Comparison of rapid protein structure determination approaches driven by experimental NMR data

The knowledge of the tridimensional structure of a protein is essential to design drugs, to predict protein function and to study mechanism of protein function. 3D structure can be determined using two experimental techniques: X-Ray and NMR. However, these techniques have limitations: they are time consuming, manually intensive and sometime technically difficult. Due to these limitations, different approaches that combine the strength of computer and sparse experimental NMR data have been proposed to determine rapidly 3D protein structure. Thus different approaches that use sparse NMR experimental NMR data such as backbone chemical shifts, incomplete sets of NOEs distances and residual dipolar couplings of backbone have been designed. To assess whether if these automated methods can indeed produce structures that closely match those manually refined by experts using the same experimental data, Critical Assessment of Automated Structure Determination of Proteins from NMR Data [1] (CASD-NMR) was created. CASD-NMR concept closely resembles to Critical Assessment of Automated Structure Prediction [2] (CASP) that aim to assess performance of protein structure prediction methods from sequence.

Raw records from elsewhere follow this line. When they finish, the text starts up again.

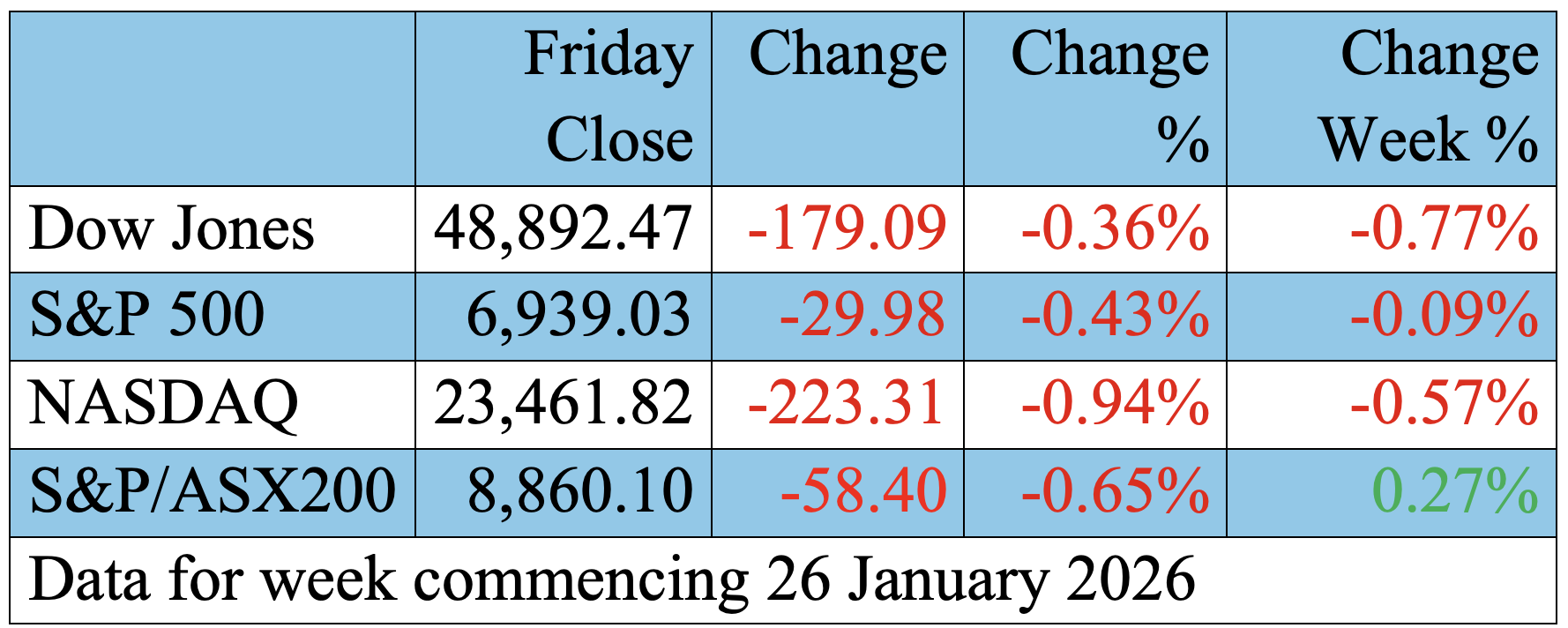Viewport: 1568px width, 628px height.
Task: Click the -0.36% Dow Jones cell
Action: [1115, 229]
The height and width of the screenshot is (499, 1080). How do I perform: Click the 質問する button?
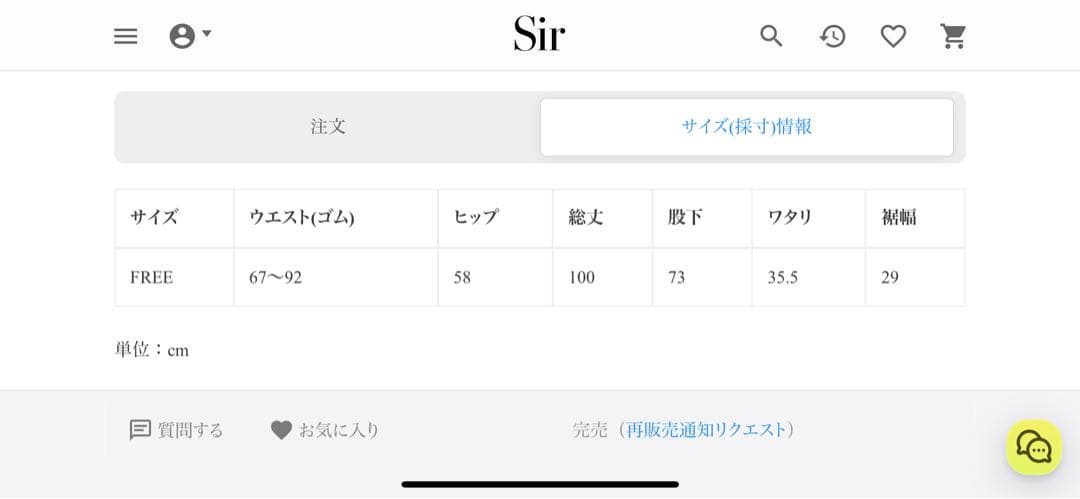click(x=190, y=430)
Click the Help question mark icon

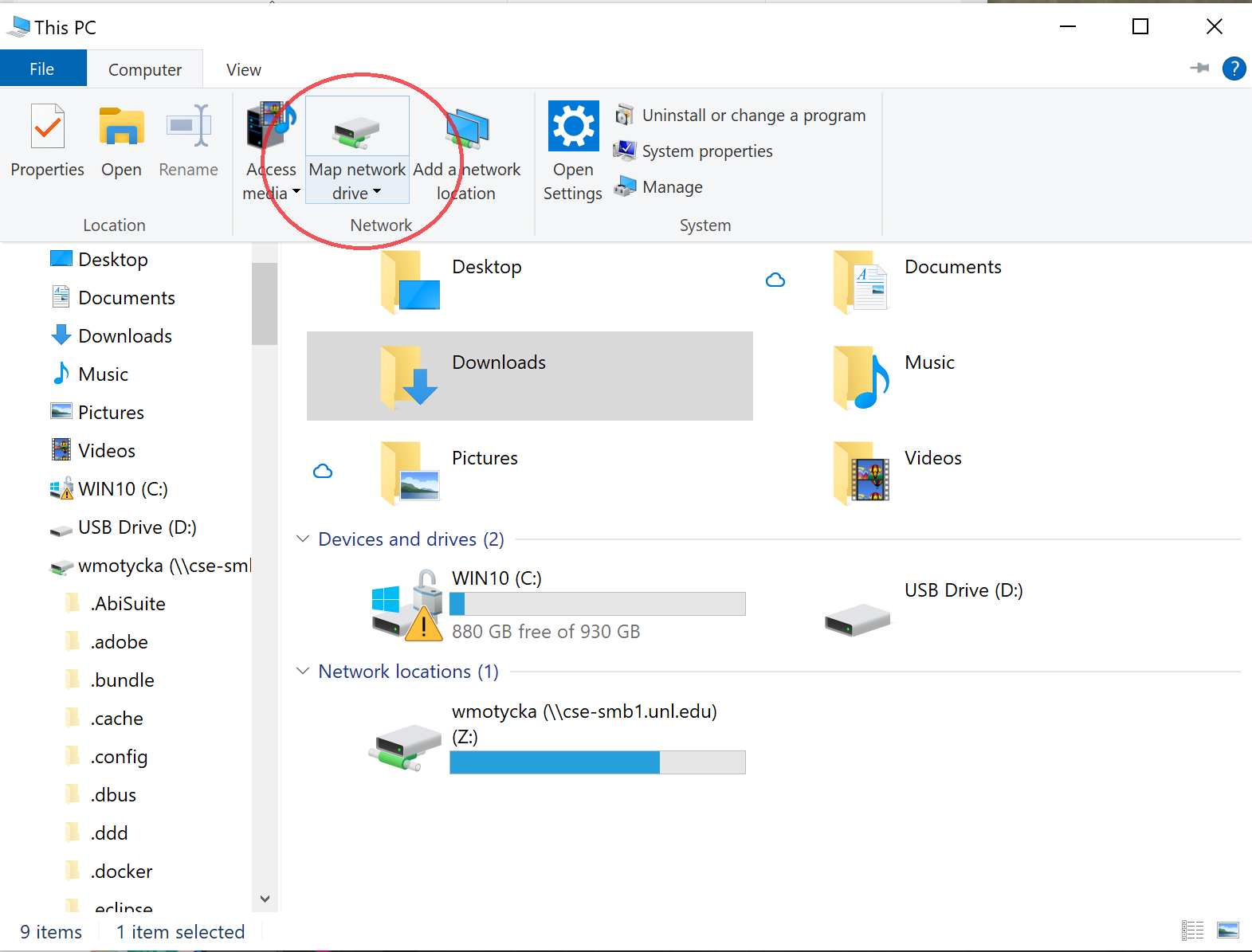click(x=1234, y=69)
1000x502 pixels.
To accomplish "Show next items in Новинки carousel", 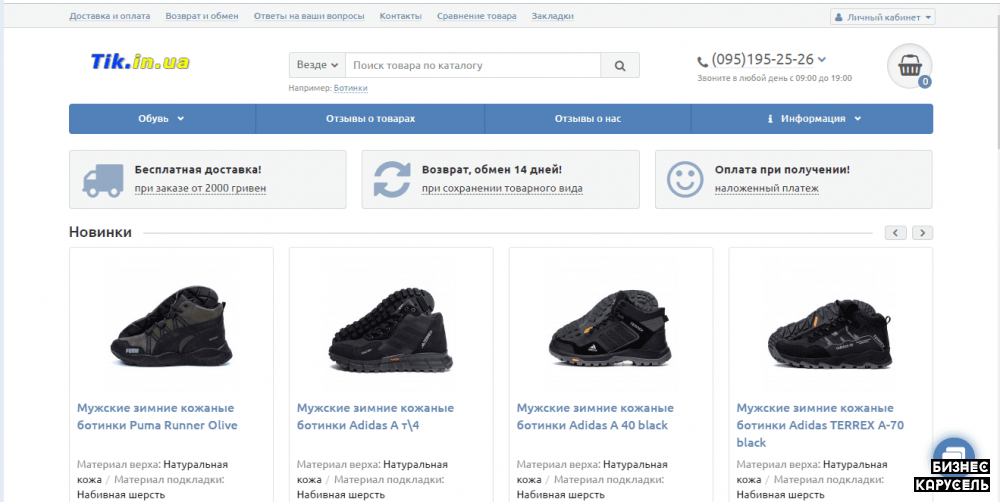I will 922,233.
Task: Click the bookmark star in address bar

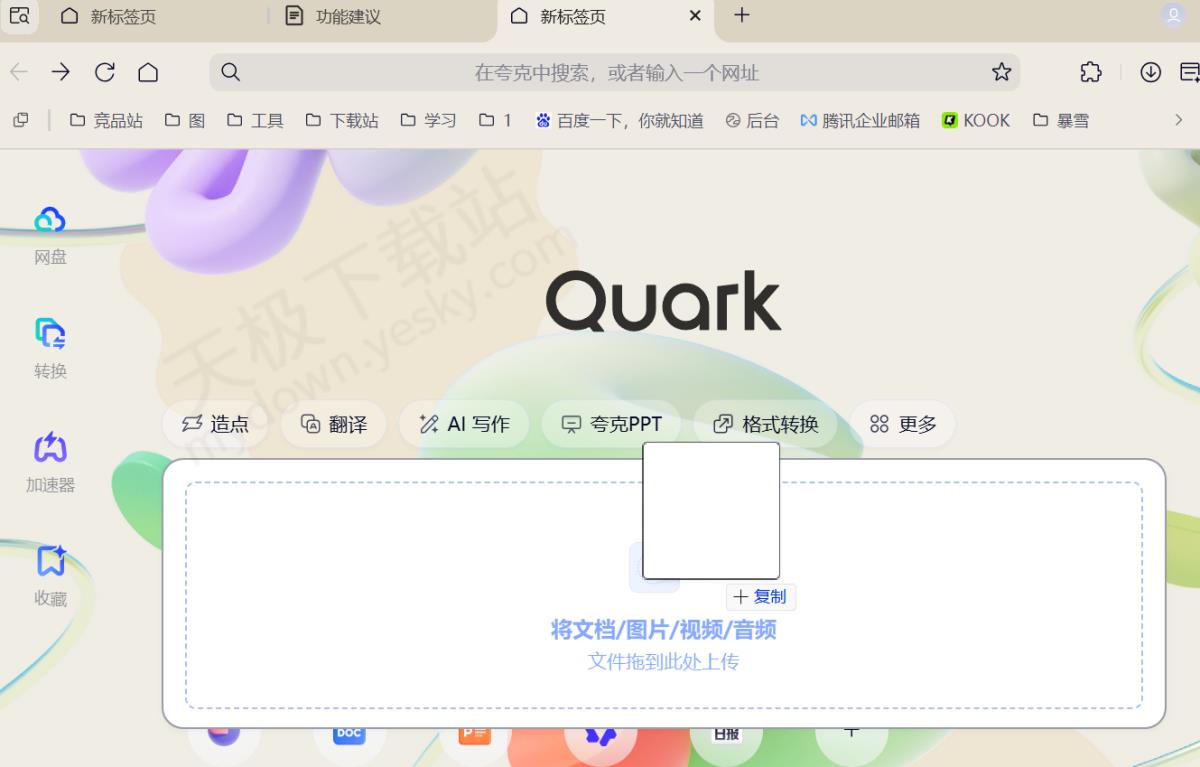Action: point(1001,72)
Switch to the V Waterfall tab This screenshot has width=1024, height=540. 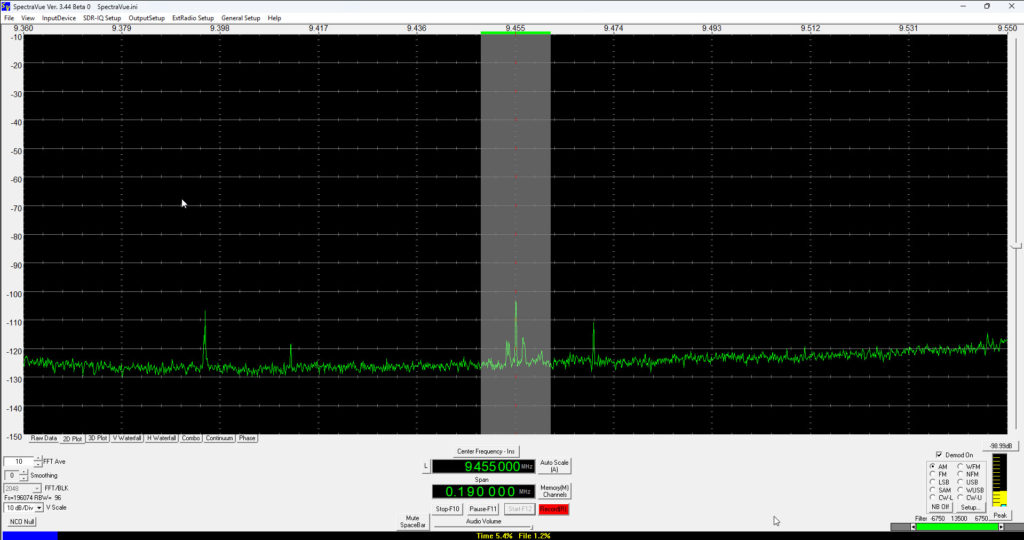(x=127, y=438)

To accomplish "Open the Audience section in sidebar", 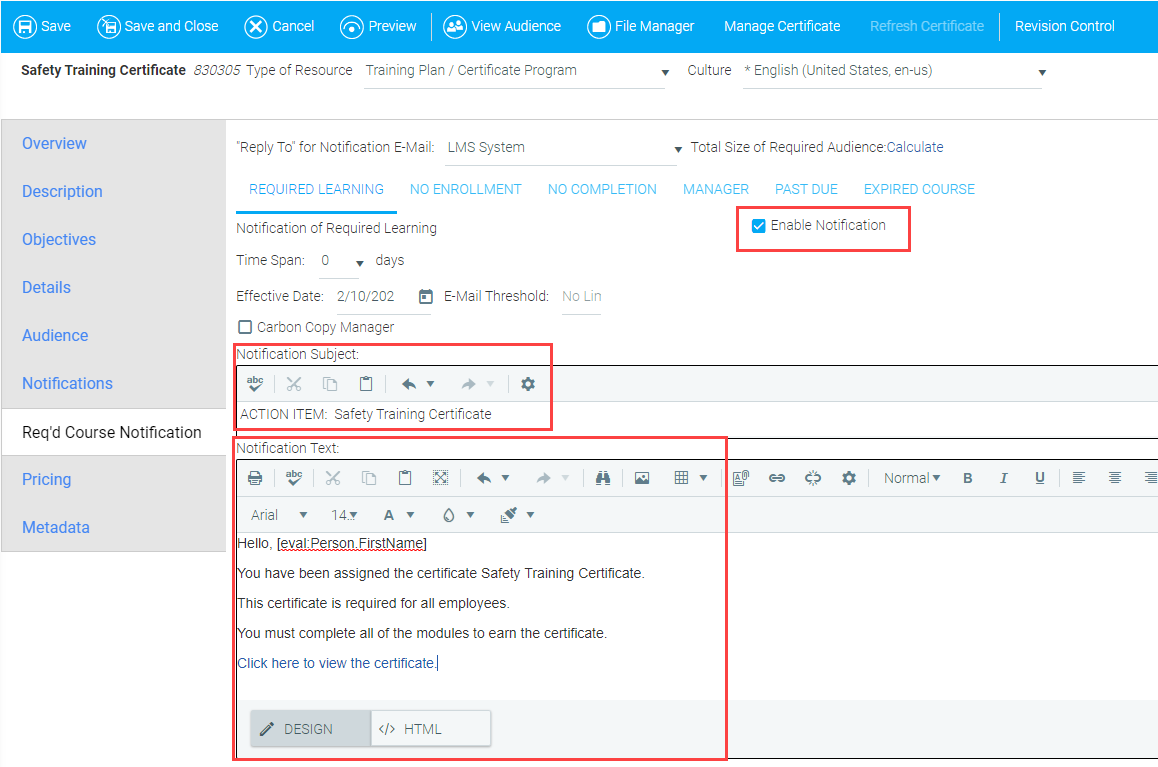I will (55, 336).
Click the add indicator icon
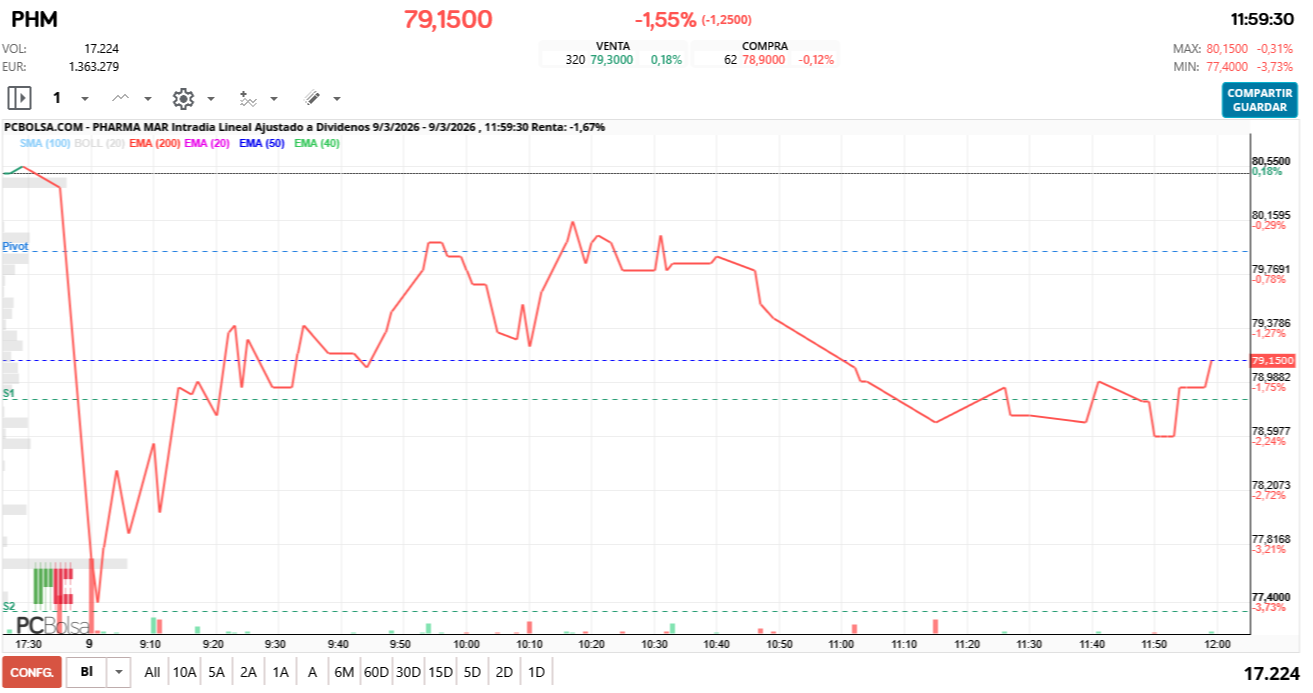 (248, 98)
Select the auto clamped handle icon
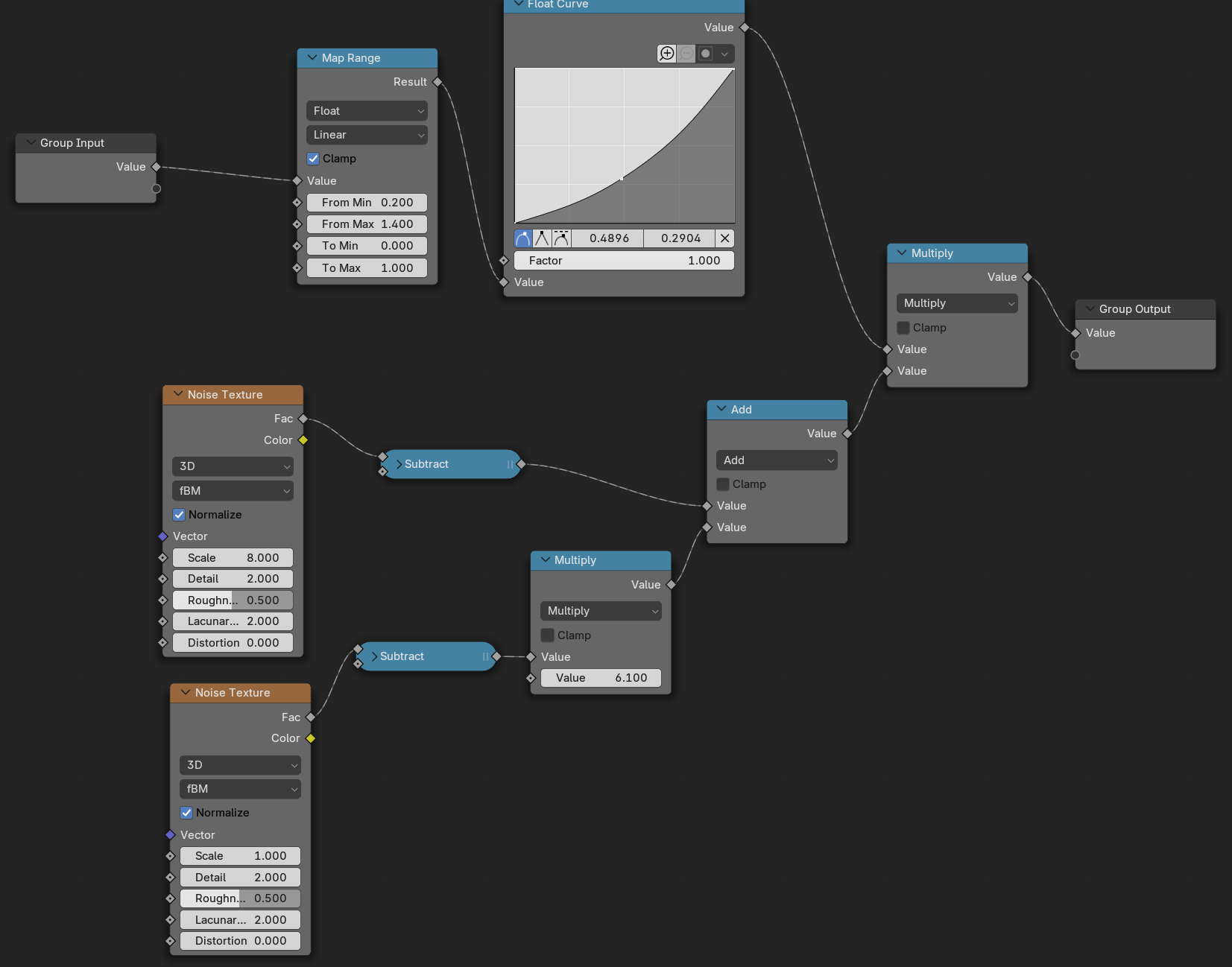This screenshot has width=1232, height=967. click(x=561, y=238)
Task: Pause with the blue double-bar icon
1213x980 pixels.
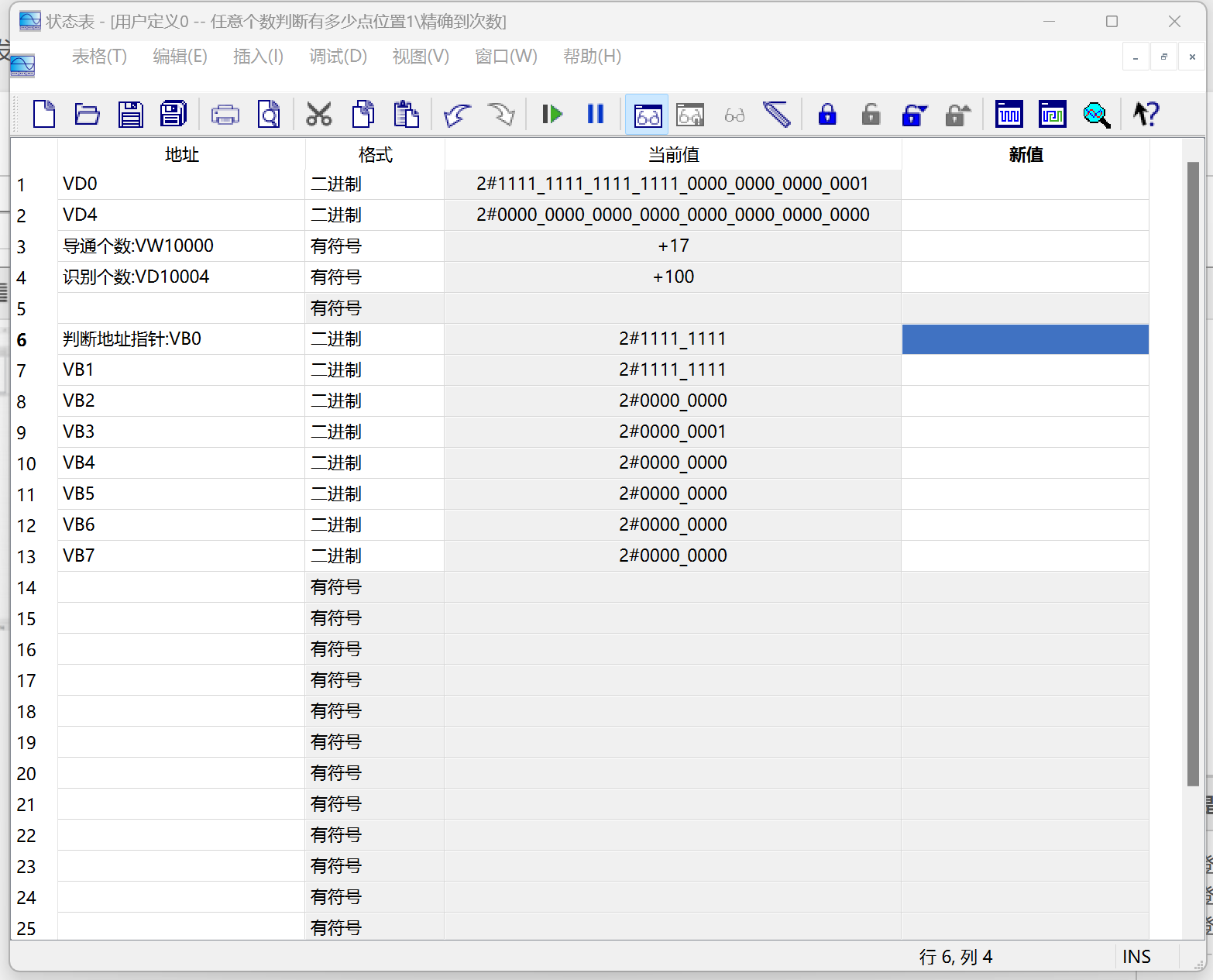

Accordingly to CASD-NMR 2013 [3] recommandations, we are working on the comparison of different automated protein structure determination methods driven by backbone chemical shifts and homology modeling in terms of the fitness of resulting 3D structures with experimental NMR data. For homology modeling, we have been using two approaches: I-TASSER [4] and MODELLER [5] that are best public CASP-certified protein structure prediction servers. Structure calculation guided by NMR backbone chemical shifts were done using different approaches: (i) ROSETTA method that is widely used by the scientific community. Different rosetta based methods exist that used only backbone chemical shifts as experimental data. Moreover, ROSETTA method is probably the most backbone chemical shifts based structure calculation method used and cited by the community. For our comparison, three ROSETTA-family methods have been used: CS-ROSETTA [6], CS-HM-ROSETTA [7] and RASREC CS-ROSETTA [8]. (ii) Cheshire which is the first backbone chemical shifts based method which performed as well as CS-HM-ROSETTA during CASD-NMR-2013, and (iii) CS23D which is a web server that performed 1000-10,000 times faster than competing methods (Cheshire [9] and CS-Rosetta).
Each of these approaches were used to determine 3D structure of a benchmark of 50 proteins. These 50 proteins were randomly selected within proteins for which NMR backbone chemical shifts are available in the BMRB data bank excluding proteins that have been used during CASD or CASP. In addition, we will applied these methods on cold shock proteins for which we have our own experimental data.